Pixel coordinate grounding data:
======

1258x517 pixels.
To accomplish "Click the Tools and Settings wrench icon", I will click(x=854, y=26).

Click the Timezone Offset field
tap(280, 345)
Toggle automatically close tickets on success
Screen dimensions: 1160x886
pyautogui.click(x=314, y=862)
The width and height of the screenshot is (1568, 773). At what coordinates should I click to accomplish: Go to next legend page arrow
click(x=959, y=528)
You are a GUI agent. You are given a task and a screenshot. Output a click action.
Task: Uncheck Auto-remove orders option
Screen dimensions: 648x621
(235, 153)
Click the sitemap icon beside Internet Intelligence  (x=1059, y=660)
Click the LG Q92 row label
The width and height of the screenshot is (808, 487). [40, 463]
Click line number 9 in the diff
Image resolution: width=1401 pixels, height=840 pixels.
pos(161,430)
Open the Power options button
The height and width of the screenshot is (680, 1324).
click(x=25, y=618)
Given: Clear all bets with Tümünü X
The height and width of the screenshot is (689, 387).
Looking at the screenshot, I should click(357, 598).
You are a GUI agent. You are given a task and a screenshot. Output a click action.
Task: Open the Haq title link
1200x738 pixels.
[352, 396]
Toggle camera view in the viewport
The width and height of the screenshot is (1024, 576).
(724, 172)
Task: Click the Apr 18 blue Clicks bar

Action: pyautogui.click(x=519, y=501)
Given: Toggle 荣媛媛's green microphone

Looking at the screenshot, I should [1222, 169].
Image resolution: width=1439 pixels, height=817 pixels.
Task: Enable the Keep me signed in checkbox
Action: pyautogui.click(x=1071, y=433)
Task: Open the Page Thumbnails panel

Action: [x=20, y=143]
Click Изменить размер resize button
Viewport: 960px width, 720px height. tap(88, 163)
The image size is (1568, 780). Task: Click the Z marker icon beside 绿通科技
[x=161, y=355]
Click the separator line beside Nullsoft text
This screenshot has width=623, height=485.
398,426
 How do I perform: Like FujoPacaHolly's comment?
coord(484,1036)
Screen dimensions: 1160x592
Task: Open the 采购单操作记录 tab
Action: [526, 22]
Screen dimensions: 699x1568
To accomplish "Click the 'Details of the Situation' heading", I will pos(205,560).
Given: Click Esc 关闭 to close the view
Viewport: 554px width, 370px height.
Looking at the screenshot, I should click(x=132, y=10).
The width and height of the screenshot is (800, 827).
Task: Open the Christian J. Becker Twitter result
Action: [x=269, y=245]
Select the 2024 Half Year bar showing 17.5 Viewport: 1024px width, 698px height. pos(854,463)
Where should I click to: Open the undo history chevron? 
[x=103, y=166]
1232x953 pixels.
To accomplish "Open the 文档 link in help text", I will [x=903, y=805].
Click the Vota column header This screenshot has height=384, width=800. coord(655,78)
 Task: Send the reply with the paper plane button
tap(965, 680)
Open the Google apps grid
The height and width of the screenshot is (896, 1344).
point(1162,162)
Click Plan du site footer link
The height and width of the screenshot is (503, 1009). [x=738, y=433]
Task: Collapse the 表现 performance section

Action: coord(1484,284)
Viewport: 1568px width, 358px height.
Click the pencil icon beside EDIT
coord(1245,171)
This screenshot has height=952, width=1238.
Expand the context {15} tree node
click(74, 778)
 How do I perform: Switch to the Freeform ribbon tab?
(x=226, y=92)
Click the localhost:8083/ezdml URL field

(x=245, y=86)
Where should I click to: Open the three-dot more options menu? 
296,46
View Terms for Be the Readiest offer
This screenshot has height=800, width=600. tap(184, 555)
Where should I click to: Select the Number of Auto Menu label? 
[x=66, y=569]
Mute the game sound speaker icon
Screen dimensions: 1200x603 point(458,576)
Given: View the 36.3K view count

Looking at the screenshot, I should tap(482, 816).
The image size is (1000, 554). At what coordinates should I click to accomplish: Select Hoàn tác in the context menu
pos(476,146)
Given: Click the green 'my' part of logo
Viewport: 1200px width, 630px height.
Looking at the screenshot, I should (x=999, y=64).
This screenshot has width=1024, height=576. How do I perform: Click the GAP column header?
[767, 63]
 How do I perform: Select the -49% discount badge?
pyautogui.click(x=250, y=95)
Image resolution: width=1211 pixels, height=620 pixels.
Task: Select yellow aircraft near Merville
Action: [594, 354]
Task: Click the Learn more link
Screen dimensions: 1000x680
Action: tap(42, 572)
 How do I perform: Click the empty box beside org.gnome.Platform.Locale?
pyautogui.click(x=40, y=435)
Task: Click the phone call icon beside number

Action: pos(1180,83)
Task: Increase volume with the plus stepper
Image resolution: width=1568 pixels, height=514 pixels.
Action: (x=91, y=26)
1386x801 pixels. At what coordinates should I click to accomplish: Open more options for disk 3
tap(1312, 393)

======

» **Requirement**
Word for word, restate the entries that appear above.

» **Exercise solution**
1258x517 pixels.
To accomplish "Click the Tools and Settings wrench icon", I will click(x=854, y=26).

Click the Timezone Offset field
tap(280, 345)
Toggle automatically close tickets on success
Screen dimensions: 1160x886
pyautogui.click(x=314, y=862)
The width and height of the screenshot is (1568, 773). At what coordinates should I click to accomplish: Go to next legend page arrow
click(x=959, y=528)
You are a GUI agent. You are given a task and a screenshot. Output a click action.
Task: Uncheck Auto-remove orders option
Screen dimensions: 648x621
(235, 153)
Click the sitemap icon beside Internet Intelligence  (x=1059, y=660)
Click the LG Q92 row label
The width and height of the screenshot is (808, 487). [40, 463]
Click line number 9 in the diff
Image resolution: width=1401 pixels, height=840 pixels.
pos(161,430)
Open the Power options button
The height and width of the screenshot is (680, 1324).
click(x=25, y=618)
Given: Clear all bets with Tümünü X
The height and width of the screenshot is (689, 387).
Looking at the screenshot, I should click(357, 598).
You are a GUI agent. You are given a task and a screenshot. Output a click action.
Task: Open the Haq title link
1200x738 pixels.
[352, 396]
Toggle camera view in the viewport
The width and height of the screenshot is (1024, 576).
(724, 172)
Task: Click the Apr 18 blue Clicks bar

Action: pyautogui.click(x=519, y=501)
Given: Toggle 荣媛媛's green microphone

Looking at the screenshot, I should [1222, 169].
Image resolution: width=1439 pixels, height=817 pixels.
Task: Enable the Keep me signed in checkbox
Action: pyautogui.click(x=1071, y=433)
Task: Open the Page Thumbnails panel

Action: [x=20, y=143]
Click Изменить размер resize button
Viewport: 960px width, 720px height. tap(88, 163)
The image size is (1568, 780). Task: Click the Z marker icon beside 绿通科技
[x=161, y=355]
Click the separator line beside Nullsoft text
This screenshot has width=623, height=485.
398,426
 How do I perform: Like FujoPacaHolly's comment?
coord(484,1036)
Screen dimensions: 1160x592
Task: Open the 采购单操作记录 tab
Action: [526, 22]
Screen dimensions: 699x1568
To accomplish "Click the 'Details of the Situation' heading", I will pos(205,560).
Given: Click Esc 关闭 to close the view
Viewport: 554px width, 370px height.
Looking at the screenshot, I should click(x=132, y=10).
The width and height of the screenshot is (800, 827).
Task: Open the Christian J. Becker Twitter result
Action: [x=269, y=245]
Select the 2024 Half Year bar showing 17.5 Viewport: 1024px width, 698px height. pos(854,463)
Where should I click to: Open the undo history chevron? 
[x=103, y=166]
1232x953 pixels.
To accomplish "Open the 文档 link in help text", I will [x=903, y=805].
Click the Vota column header This screenshot has height=384, width=800. coord(655,78)
 Task: Send the reply with the paper plane button
tap(965, 680)
Open the Google apps grid
The height and width of the screenshot is (896, 1344).
point(1162,162)
Click Plan du site footer link
The height and width of the screenshot is (503, 1009). [x=738, y=433]
Task: Collapse the 表现 performance section

Action: coord(1484,284)
Viewport: 1568px width, 358px height.
Click the pencil icon beside EDIT
coord(1245,171)
This screenshot has height=952, width=1238.
Expand the context {15} tree node
click(74, 778)
 How do I perform: Switch to the Freeform ribbon tab?
(x=226, y=92)
Click the localhost:8083/ezdml URL field

(x=245, y=86)
Where should I click to: Open the three-dot more options menu? 
296,46
View Terms for Be the Readiest offer
This screenshot has height=800, width=600. tap(184, 555)
Where should I click to: Select the Number of Auto Menu label? 
[x=66, y=569]
Mute the game sound speaker icon
Screen dimensions: 1200x603 point(458,576)
Given: View the 36.3K view count

Looking at the screenshot, I should tap(482, 816).
The image size is (1000, 554). At what coordinates should I click to accomplish: Select Hoàn tác in the context menu
pos(476,146)
Given: Click the green 'my' part of logo
Viewport: 1200px width, 630px height.
Looking at the screenshot, I should (x=999, y=64).
This screenshot has width=1024, height=576. How do I perform: Click the GAP column header?
[767, 63]
 How do I perform: Select the -49% discount badge?
pyautogui.click(x=250, y=95)
Image resolution: width=1211 pixels, height=620 pixels.
Task: Select yellow aircraft near Merville
Action: [594, 354]
Task: Click the Learn more link
Screen dimensions: 1000x680
Action: tap(42, 572)
 How do I perform: Click the empty box beside org.gnome.Platform.Locale?
pyautogui.click(x=40, y=435)
Task: Click the phone call icon beside number

Action: pos(1180,83)
Task: Increase volume with the plus stepper
Image resolution: width=1568 pixels, height=514 pixels.
Action: (x=91, y=26)
1386x801 pixels. At what coordinates should I click to accomplish: Open more options for disk 3
tap(1312, 393)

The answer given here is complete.